(Target pointing data)
************
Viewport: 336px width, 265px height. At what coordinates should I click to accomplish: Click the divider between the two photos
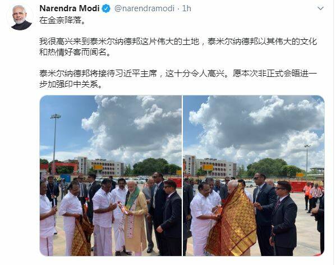[182, 176]
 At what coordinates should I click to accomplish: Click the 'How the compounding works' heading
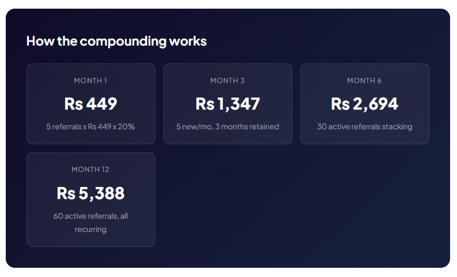click(116, 41)
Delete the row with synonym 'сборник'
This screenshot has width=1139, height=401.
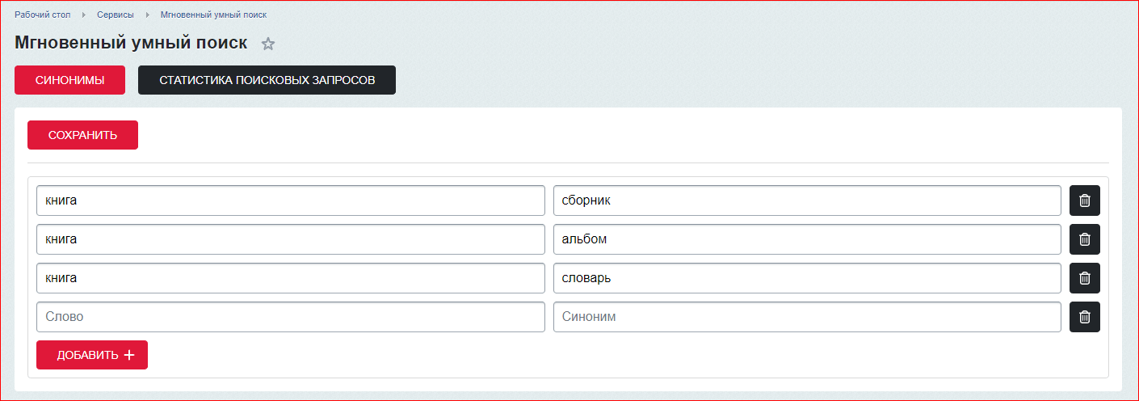pyautogui.click(x=1084, y=201)
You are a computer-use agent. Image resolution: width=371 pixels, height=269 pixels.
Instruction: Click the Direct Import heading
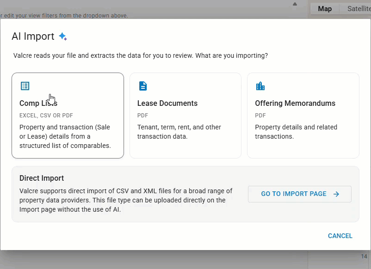(x=42, y=178)
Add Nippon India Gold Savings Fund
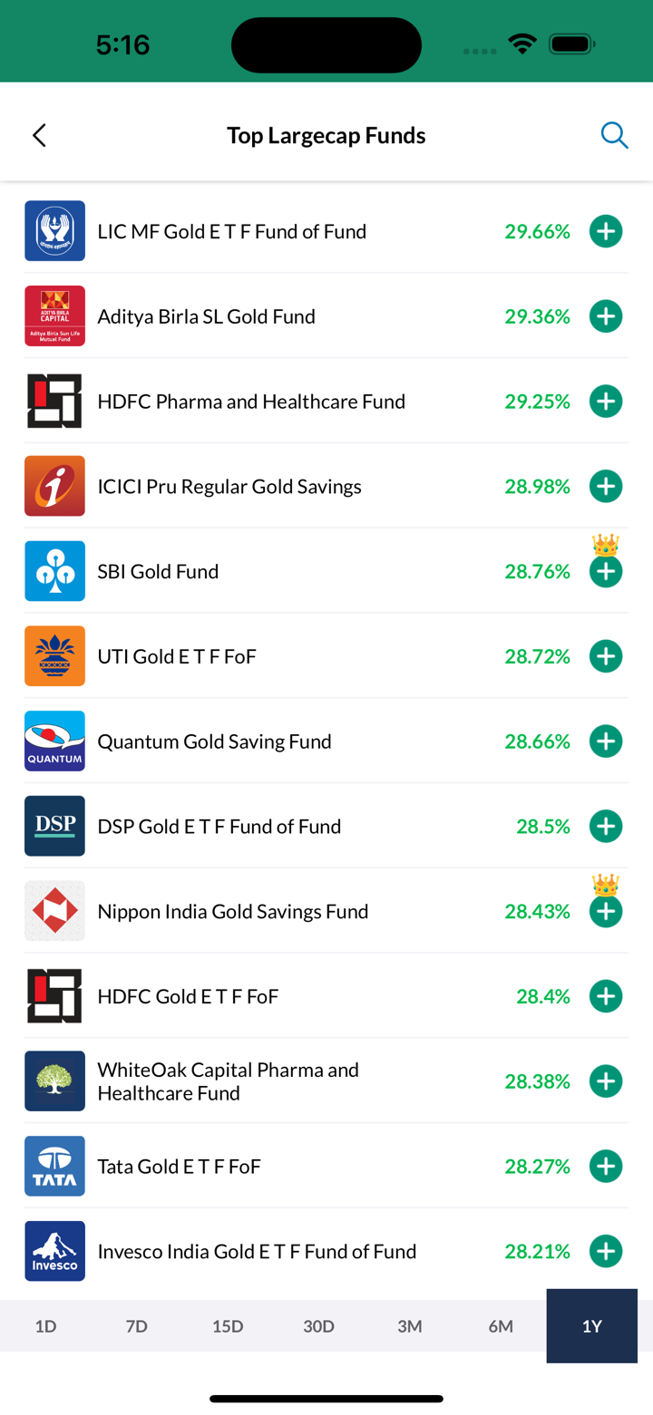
************
- The request -
Can you rewrite all of the rows above with "heading" replaced by "title" wherever it appears, keeping everything else the same and leaving the pictures out?

- Output of the task -
Viewport: 336px width, 265px height. At what coordinates should I click to accomplish: Click the divider between the two photos
[182, 176]
 At what coordinates should I click to accomplish: Click the 'How the compounding works' title
click(116, 41)
Delete the row with synonym 'сборник'
This screenshot has width=1139, height=401.
pyautogui.click(x=1084, y=201)
You are a computer-use agent. Image resolution: width=371 pixels, height=269 pixels.
Instruction: Click the Direct Import title
(x=42, y=178)
Add Nippon India Gold Savings Fund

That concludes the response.